My primary productivity suite is Google Docs, and for my email client I simply use the standard Gmail web interface in a pinned tab. All my social media is web based, or mobile device based, meaning that I don’t need to have any stand alone clients running. The only thing that I really need running on a constant basis is Google Chrome. The only time that I open up a standalone application with regularity is when I’m going to process photos in Adobe Lightroom.
That brings me to the point of this post. Of all the things that I do on my desktop, the one thing that I simply haven’t been able do on the web, is manage and process RAW photos with the ease and power of Adobe Lightroom. It is second to none in it’s capabilities as a photo organization tool, as well as advanced photo processing and editing. I occasionally open up Photoshop if I need to put together something that Lightroom can’t handle, but those times are few and far between. Yet, on my current computer, Lightroom takes multiple minutes to load. If I want to keep using it, I’m going to need to upgrade to something better.
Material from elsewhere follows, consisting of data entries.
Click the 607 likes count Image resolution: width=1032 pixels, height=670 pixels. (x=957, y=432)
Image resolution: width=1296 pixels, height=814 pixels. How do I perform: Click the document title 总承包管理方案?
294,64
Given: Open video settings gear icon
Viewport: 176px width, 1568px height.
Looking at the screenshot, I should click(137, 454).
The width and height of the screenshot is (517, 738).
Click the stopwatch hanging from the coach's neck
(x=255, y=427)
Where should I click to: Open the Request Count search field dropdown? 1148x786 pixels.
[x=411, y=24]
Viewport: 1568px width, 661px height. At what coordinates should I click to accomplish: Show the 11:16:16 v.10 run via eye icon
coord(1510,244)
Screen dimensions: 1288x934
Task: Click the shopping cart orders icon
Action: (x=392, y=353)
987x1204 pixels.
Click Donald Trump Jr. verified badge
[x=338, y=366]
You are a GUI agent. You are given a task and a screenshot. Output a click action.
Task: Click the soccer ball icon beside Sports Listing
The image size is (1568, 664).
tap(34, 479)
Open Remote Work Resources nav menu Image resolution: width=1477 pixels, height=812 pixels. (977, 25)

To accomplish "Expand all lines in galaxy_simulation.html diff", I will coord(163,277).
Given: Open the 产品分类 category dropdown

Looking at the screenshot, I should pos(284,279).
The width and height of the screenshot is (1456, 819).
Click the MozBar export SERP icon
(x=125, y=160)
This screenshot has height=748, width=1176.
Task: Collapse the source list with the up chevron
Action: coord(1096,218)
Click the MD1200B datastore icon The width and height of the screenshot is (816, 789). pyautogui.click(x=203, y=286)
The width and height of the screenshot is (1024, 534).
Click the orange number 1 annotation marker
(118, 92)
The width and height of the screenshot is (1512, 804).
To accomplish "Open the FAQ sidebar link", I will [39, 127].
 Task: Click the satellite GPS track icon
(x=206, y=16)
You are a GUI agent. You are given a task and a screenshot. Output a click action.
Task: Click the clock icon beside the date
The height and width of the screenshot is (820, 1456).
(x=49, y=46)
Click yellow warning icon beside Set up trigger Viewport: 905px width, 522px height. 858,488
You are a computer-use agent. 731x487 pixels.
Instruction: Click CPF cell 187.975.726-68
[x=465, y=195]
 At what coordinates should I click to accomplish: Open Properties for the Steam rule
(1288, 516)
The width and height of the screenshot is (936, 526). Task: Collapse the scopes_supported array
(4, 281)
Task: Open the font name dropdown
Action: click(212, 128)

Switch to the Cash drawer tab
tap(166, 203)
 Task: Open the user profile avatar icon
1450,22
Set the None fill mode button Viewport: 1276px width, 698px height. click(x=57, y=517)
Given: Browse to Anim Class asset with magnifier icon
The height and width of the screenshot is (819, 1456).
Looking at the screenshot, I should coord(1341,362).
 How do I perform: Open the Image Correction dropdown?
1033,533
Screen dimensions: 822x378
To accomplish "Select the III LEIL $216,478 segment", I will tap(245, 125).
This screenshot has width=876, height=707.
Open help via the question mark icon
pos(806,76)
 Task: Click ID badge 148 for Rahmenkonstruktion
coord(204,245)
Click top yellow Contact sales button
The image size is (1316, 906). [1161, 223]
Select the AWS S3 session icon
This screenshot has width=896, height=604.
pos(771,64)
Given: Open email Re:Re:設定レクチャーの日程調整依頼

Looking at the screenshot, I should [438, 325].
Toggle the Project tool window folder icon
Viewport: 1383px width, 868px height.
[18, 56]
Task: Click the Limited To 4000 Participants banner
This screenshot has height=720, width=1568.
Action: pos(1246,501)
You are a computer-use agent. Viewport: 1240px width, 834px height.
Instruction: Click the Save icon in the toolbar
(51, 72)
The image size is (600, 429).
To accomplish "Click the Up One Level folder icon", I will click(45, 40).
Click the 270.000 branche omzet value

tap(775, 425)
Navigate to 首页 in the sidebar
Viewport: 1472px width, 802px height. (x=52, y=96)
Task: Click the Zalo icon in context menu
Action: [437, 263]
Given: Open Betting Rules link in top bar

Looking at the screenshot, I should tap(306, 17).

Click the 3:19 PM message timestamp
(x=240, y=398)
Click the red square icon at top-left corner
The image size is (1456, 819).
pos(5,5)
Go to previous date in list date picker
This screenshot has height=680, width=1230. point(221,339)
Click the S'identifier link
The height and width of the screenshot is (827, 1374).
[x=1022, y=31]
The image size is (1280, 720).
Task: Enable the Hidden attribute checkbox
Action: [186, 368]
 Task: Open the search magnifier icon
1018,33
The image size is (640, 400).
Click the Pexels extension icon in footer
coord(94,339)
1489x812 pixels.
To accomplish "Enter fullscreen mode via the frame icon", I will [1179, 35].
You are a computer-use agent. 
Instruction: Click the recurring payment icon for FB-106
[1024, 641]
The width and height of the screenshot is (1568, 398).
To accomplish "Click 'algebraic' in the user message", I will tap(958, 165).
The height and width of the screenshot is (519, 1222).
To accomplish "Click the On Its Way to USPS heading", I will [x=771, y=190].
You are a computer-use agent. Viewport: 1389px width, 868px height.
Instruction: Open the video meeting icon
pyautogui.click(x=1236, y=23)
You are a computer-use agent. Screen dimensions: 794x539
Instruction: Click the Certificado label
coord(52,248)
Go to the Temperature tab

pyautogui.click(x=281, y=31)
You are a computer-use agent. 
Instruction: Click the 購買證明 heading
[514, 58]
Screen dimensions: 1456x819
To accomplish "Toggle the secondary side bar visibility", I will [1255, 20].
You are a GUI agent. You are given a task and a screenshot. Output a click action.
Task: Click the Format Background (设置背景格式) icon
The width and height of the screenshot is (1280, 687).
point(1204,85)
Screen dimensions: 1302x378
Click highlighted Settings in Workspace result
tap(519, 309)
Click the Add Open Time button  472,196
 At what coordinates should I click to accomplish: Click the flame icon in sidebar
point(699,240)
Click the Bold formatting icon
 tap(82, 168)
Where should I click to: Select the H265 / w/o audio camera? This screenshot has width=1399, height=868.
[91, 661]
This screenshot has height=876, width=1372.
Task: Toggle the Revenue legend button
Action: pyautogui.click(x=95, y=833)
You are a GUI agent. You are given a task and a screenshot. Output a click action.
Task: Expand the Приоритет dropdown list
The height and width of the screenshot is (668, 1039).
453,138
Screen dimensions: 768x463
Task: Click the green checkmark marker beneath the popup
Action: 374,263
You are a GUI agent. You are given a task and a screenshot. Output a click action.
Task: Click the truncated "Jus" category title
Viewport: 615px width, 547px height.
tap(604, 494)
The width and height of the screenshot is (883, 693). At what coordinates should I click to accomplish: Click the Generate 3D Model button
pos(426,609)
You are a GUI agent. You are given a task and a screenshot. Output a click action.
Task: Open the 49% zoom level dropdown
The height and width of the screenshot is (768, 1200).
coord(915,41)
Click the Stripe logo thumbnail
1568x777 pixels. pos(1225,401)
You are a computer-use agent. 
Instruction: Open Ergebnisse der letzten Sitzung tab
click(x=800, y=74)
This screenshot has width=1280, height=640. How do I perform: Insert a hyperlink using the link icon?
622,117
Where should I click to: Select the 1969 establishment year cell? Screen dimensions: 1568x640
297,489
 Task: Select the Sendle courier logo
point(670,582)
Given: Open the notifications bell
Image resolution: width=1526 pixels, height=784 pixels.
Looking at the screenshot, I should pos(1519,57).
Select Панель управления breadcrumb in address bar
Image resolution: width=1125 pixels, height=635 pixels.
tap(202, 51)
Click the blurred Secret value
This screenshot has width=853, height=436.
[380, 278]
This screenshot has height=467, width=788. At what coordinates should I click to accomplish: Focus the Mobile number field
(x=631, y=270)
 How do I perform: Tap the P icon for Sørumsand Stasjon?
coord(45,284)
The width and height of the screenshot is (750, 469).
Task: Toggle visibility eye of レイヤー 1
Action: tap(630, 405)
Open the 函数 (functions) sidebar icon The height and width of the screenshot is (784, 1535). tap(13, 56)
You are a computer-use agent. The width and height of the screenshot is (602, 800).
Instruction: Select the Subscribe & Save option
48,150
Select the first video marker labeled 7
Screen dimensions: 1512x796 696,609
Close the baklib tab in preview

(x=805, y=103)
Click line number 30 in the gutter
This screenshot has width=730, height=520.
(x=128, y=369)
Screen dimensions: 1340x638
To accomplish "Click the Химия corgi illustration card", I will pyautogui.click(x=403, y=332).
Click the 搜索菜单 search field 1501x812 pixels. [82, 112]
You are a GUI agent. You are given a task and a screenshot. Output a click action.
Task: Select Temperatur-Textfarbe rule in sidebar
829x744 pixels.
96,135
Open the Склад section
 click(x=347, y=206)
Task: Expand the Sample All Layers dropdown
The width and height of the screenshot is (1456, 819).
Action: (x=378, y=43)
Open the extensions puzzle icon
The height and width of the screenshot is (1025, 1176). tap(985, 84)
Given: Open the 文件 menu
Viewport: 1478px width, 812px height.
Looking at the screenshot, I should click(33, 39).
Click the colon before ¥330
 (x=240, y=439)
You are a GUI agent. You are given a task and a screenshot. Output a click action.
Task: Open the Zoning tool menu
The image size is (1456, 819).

However, there are some new options appearing out there that are trying to make it more feasible to do away with Lightroom. One of those is Polarr, an online photo editing tool that works on a Google Chromebook. It’s priced at $20 and has a huge chunk of the primary features that Lightroom has. From my initial glance at it, it doesn’t have nearly the library management features that Lightroom has, but most of the standard editing tools seem to be in place. I haven’t purchased it yet, or really run it through its paces, but I’m thinking I probably need to soon.
If a tool like Polarr can take the place of something like Lightroom, we’ve reached a new state of functionality with living in the cloud. I mentioned to my friend at lunch that the platform wars between Windows and Mac are over, and Google won.